— BEGIN SOURCE —
- Ryūkon-hai calligraphy by Makiyo Shimada, Genichiro Tenryu's wife, used as a logo
- Promotions: Tenryu Project
- Nicknames: Dragon Soul Cup
- First event: Ryūkon Cup I
- Event gimmick: Single-elimination tournament

= Ryūkon Cup =

Tenryu Project event series

The Ryūkon Cup (龍魂杯, Ryūkon-hai) is an annual single elimination professional wrestling tournament held by Tenryu Project since 2021.

The first edition, announced at Survive the Revolution Vol. 11 on October 26, 2021, was meant to feature wrestlers who had a connection to Tenryu Project founder Genichiro Tenryu. Though it is held every year in November, the first three editions were numbered instead of being referred to by year (e.g. the first edition was titled ).

Toru is the inaugural winner of the tournament.
— END SOURCE —
§ TASK LIST:
- A) In the Ryūkon Cup text, start at the words "The Ryūkon Cup" and end after "of the tournament.", then reproduce that span with "December" substituted for "November".
- B) According to the Ryūkon Cup text, at which event and on what date was the first edition announced?
Rely only on the Ryūkon Cup text for what comes next.
— BEGIN DATA SHOWN —
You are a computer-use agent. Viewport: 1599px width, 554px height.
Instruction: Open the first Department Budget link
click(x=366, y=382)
— END DATA SHOWN —
— BEGIN DATA SHOWN —
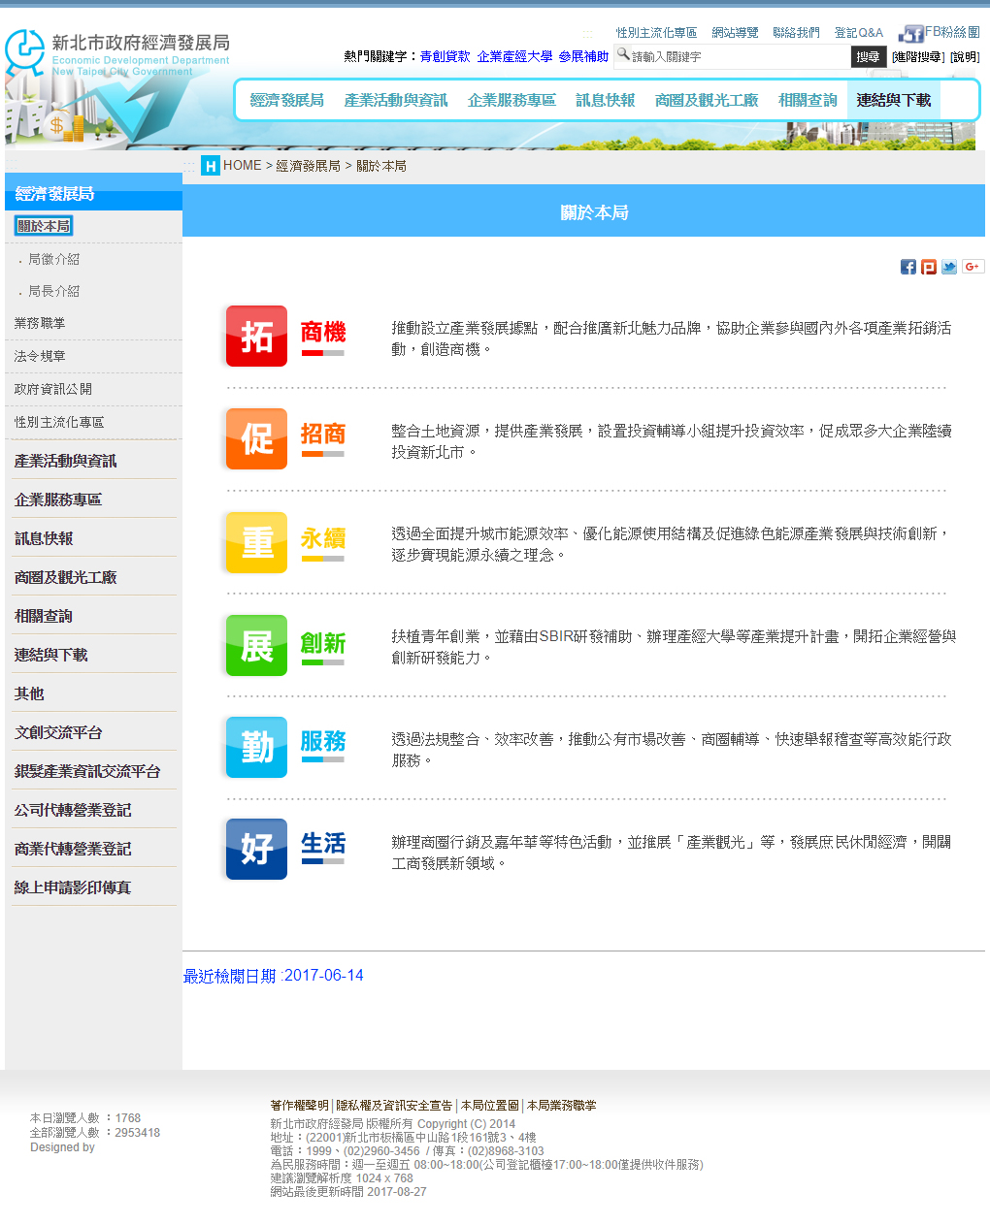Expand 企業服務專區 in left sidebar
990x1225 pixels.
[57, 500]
— END DATA SHOWN —
§ ANSWERS BELOW:
- A)
The Ryūkon Cup (龍魂杯, Ryūkon-hai) is an annual single elimination professional wrestling tournament held by Tenryu Project since 2021.

The first edition, announced at Survive the Revolution Vol. 11 on October 26, 2021, was meant to feature wrestlers who had a connection to Tenryu Project founder Genichiro Tenryu. Though it is held every year in December, the first three editions were numbered instead of being referred to by year (e.g. the first edition was titled ).

Toru is the inaugural winner of the tournament.

- B) Survive the Revolution Vol. 11, on October 26, 2021.